Should your portfolio change as interest rates rise?

Nisreen Mamaji: Silver’s fortunes are more tied to the economic cycle due to higher industrial usage.

If you look at where silver is used, the allocation to industry is almost 50.7% and jewelry is just 17.8%; Silverware accounts for only 4.2%. Basically, the majority comes from industrial use.

EVs and the automation industry are poised to move at a CAGR of almost 22% over the period 2021-2025. So there is a use for silver. For solar energy, there are uses for silver, for the 5G rollout, and for semiconductors, cables, chips, and fuses. Photography has about 2.8%. So if you look at the bulk of silver consumption, it is for industry while 80% of gold is just for jewelry. Industrial demand will pick up, so silver and silver ETFs naturally play a role.

Second, silver will rally higher than gold as the economy picks up. So if inflation rises, silver will rise higher than gold since silver is considered a slightly better inflation hedge compared to gold.
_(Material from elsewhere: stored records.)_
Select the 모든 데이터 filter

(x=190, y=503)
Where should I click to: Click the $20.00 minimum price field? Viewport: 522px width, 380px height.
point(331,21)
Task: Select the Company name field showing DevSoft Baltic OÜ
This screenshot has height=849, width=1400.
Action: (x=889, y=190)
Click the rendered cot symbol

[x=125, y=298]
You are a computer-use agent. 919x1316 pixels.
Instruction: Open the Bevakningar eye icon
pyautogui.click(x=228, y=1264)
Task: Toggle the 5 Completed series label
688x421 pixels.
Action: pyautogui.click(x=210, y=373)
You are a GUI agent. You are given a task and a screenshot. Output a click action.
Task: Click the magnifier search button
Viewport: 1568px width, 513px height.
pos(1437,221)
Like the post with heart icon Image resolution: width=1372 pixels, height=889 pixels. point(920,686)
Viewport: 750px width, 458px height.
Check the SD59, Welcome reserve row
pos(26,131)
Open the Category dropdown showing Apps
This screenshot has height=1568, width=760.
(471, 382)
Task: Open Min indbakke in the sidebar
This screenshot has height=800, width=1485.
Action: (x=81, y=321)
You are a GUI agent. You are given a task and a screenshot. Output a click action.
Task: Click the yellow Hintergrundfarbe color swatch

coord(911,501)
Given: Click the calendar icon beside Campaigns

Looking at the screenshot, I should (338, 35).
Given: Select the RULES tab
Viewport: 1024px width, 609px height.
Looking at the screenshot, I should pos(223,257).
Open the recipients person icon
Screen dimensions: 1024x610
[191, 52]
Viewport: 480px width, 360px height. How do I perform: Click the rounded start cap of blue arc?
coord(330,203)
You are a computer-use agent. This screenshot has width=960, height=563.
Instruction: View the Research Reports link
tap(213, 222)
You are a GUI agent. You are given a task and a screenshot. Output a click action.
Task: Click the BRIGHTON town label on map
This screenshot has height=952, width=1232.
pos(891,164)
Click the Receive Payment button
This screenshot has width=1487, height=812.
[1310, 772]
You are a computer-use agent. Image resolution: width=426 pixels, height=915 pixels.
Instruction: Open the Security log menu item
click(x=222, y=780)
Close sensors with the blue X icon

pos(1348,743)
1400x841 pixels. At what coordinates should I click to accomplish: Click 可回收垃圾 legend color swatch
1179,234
On the supply-demand side, silver prices are responding better than gold prices. Most central governments, pension funds and large institutional investors will hold large gold reserves. Therefore, this gives stability to the price of gold but is not affected by economic decisions.

Silver also has a very weak positive correlation to stocks, bonds and commodities and as such gold would be a good vehicle to hold as a diversification tool.

Keeping these two views in mind, in the longer term, when the industrial use of silver is going to increase, we should definitely stay open-minded and introduce some amount of silver, either in a multi-asset form or in ETF form, vis-vers-to Gold, which has been our traditional hedging instrument.